Hi, you asked me also about my comment. I can't tell much about the JMH discussion here but about using LambdaMetaFactory:

I think the good thing here is that the cache contains a functional interface implementation, so the code (getting the entry from cache and then calling the method can optimized easily) while the previous code using invoke (without exact) needed to do adaptions possibly on every call.

I would expect that calling the LambdaMetaFactory is only done relatively seldom and it won't create too many anonymous classes, so basically I think this should behave better.

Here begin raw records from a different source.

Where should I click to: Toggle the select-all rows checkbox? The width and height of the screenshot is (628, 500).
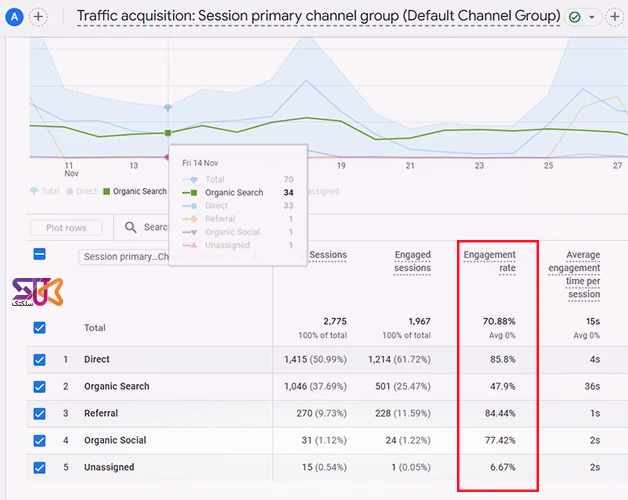[40, 254]
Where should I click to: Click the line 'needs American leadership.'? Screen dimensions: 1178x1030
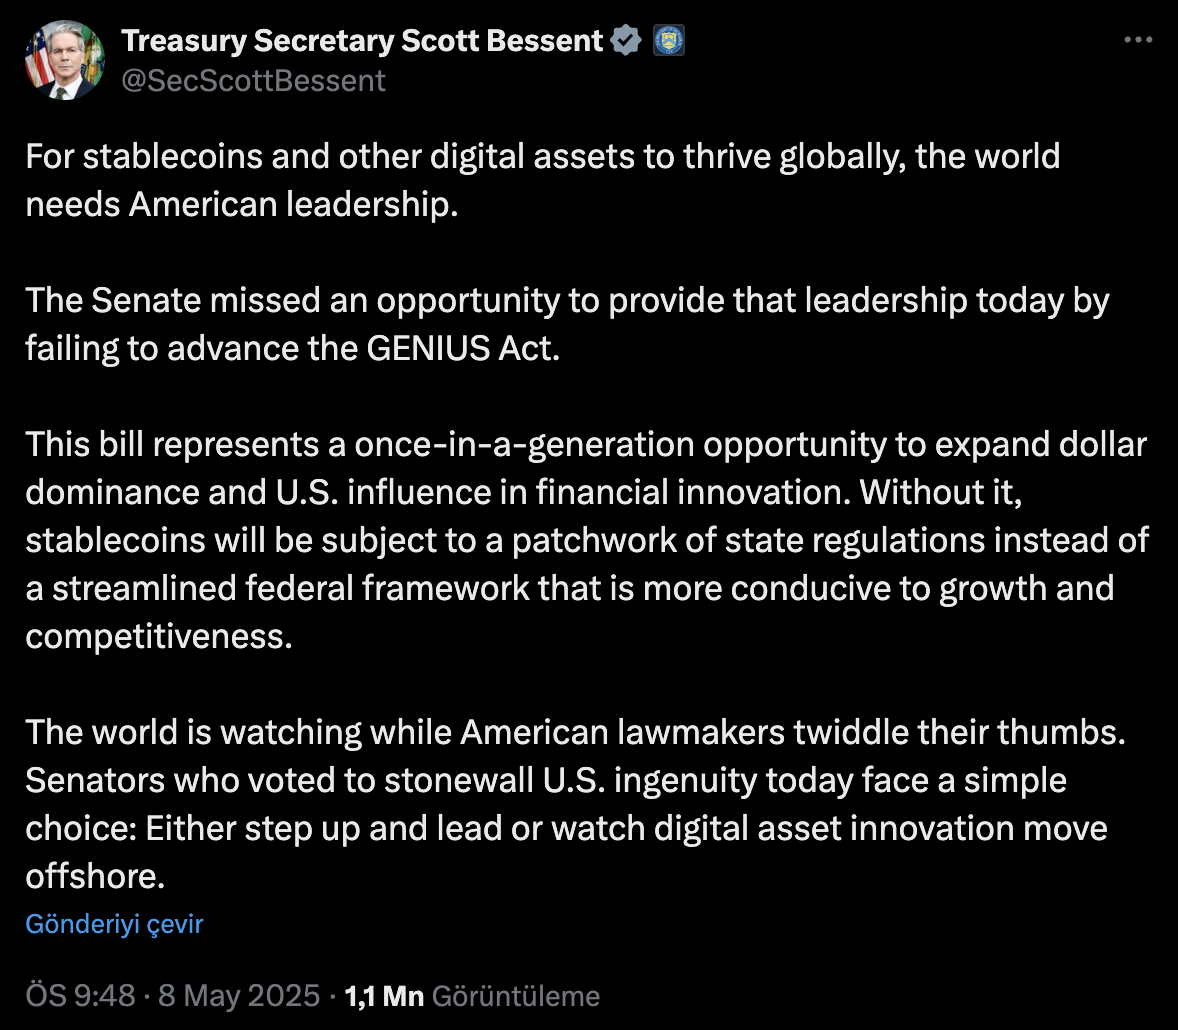[x=242, y=204]
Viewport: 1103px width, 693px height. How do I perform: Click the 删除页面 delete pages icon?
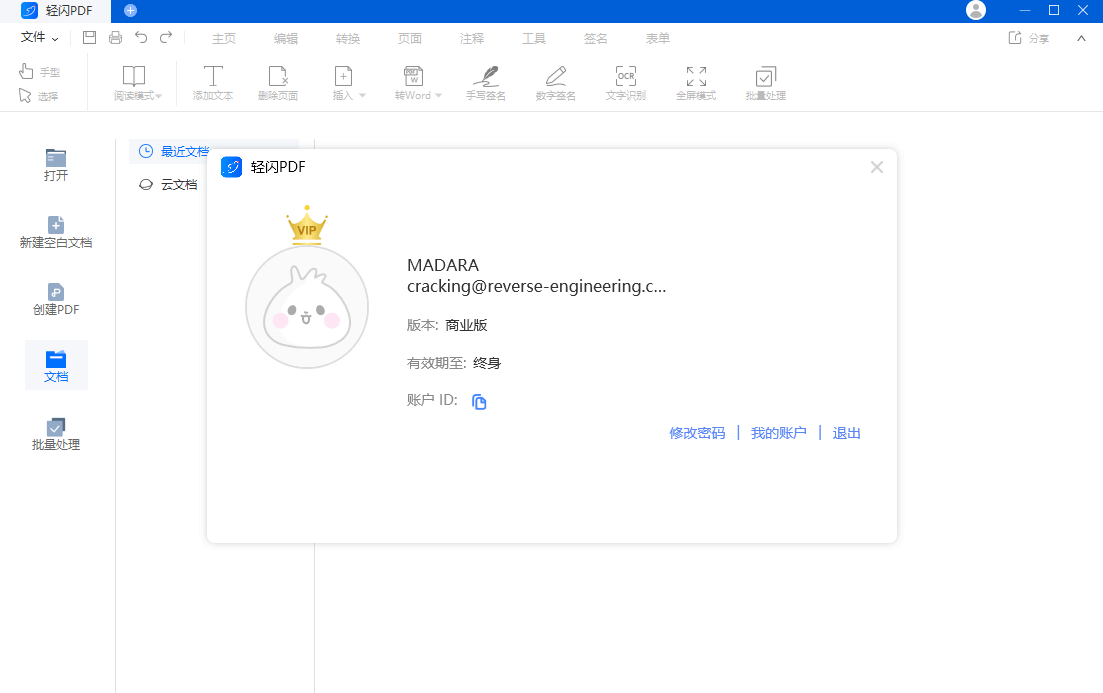(277, 82)
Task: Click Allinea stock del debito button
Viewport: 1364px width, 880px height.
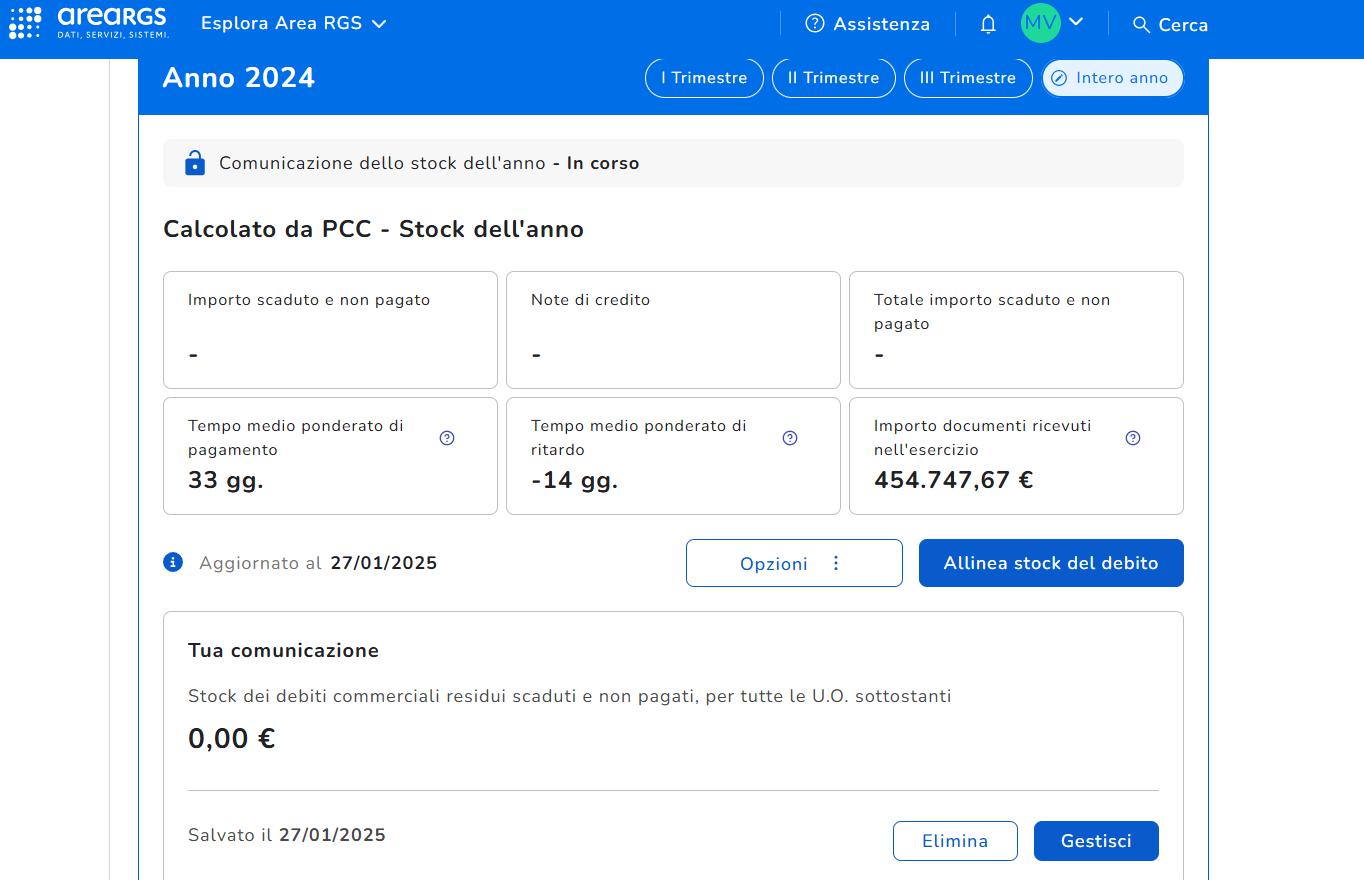Action: pos(1050,563)
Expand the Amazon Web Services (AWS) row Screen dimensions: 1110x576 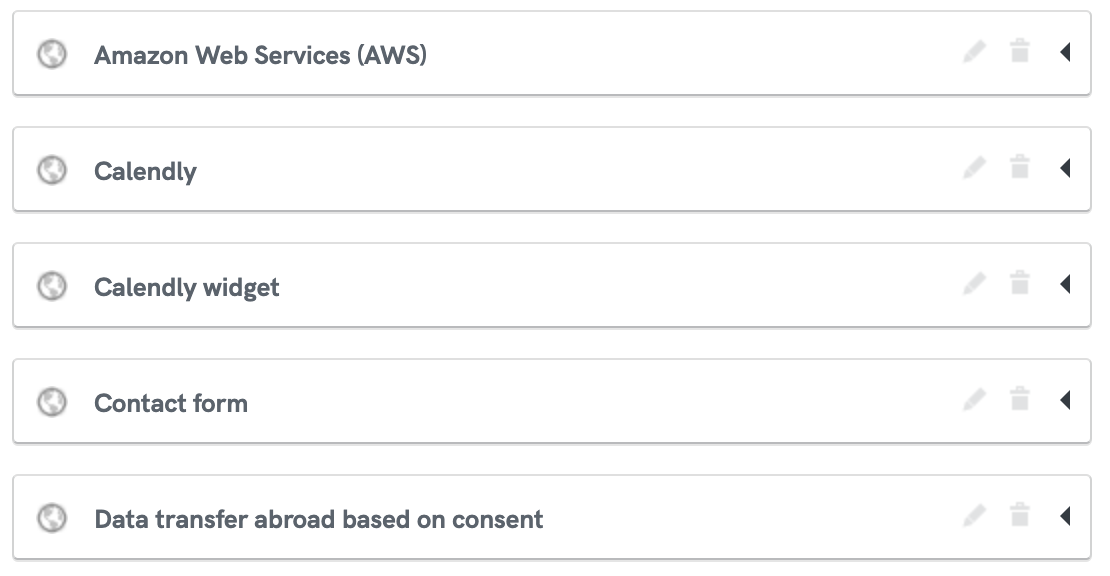(1065, 52)
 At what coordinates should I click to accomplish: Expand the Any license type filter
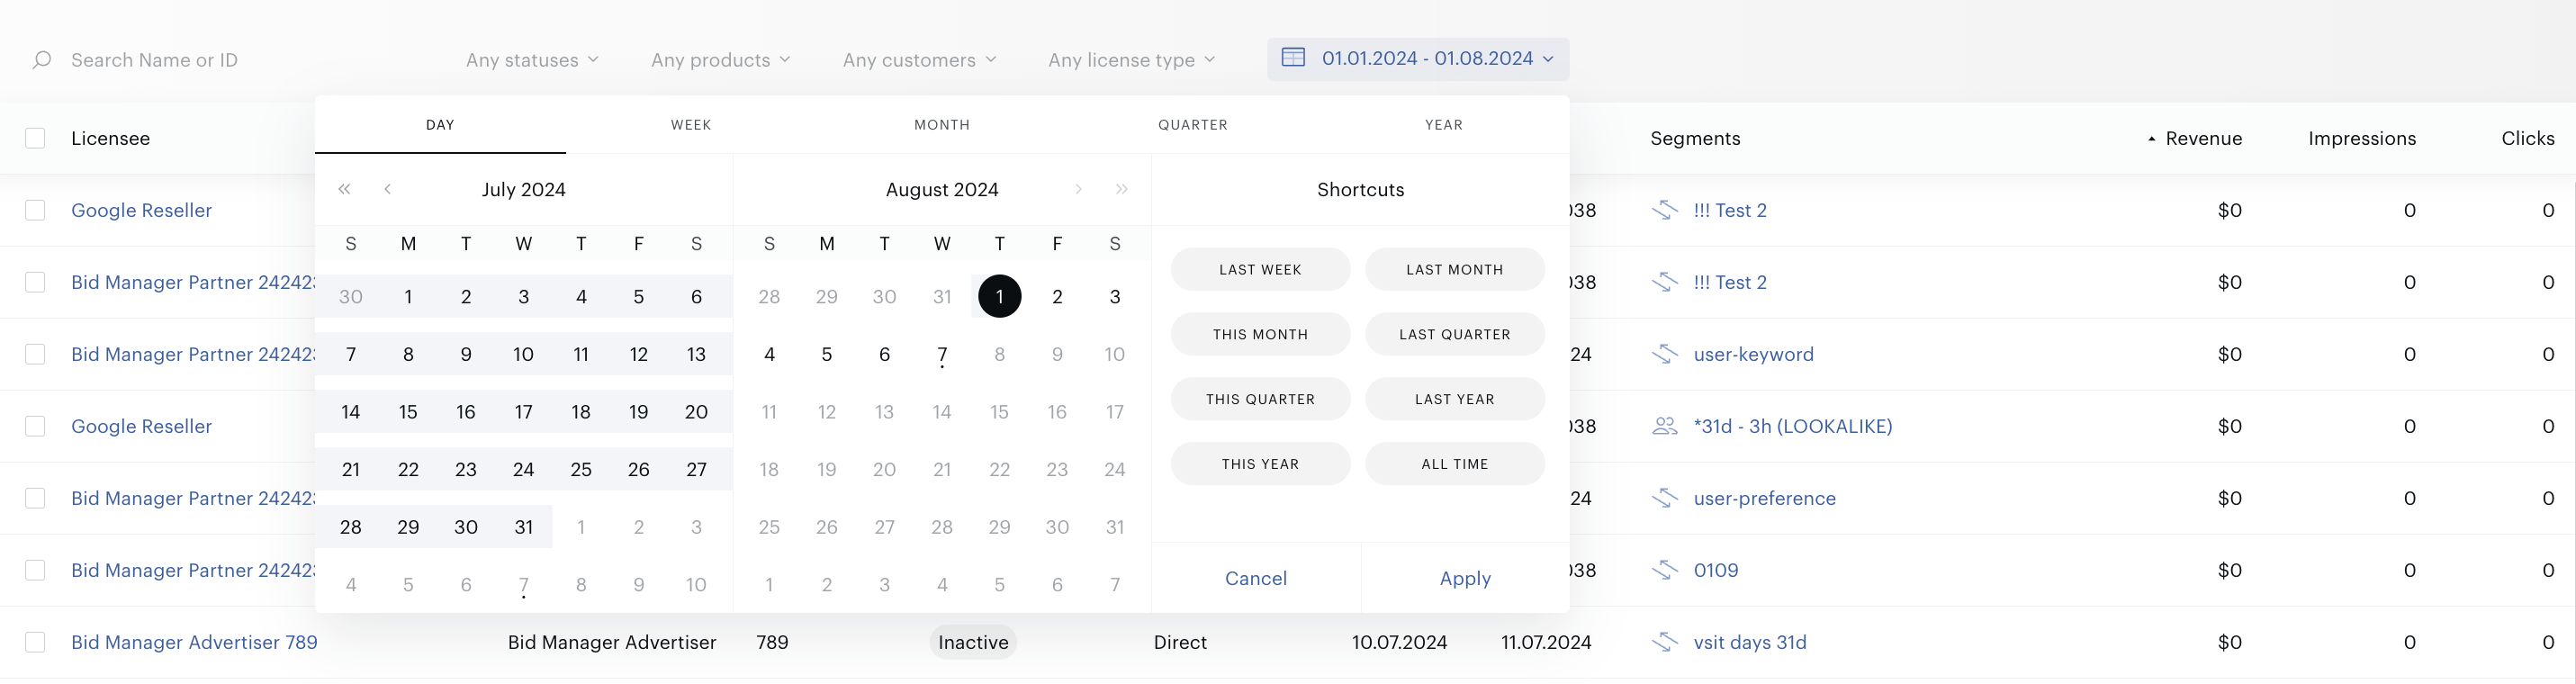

I am a bit afraid, how many different implementations of the interface will be created in normal life. For typical usage of LambdaMetafactory, the number of classes generated by the factory is limited by the number of lambdas in your code (which is bound by the code size and number of lambdas). Here is may be more dynamic, but from looking at the code without knowing when those factory/constructor instances are created I cannot give an opinion. I am just a bit afraid not only because of many classes, but also because of the number of instances makes invoking the interface possibly poly- or megamorphic. This is not covered in your benchmark.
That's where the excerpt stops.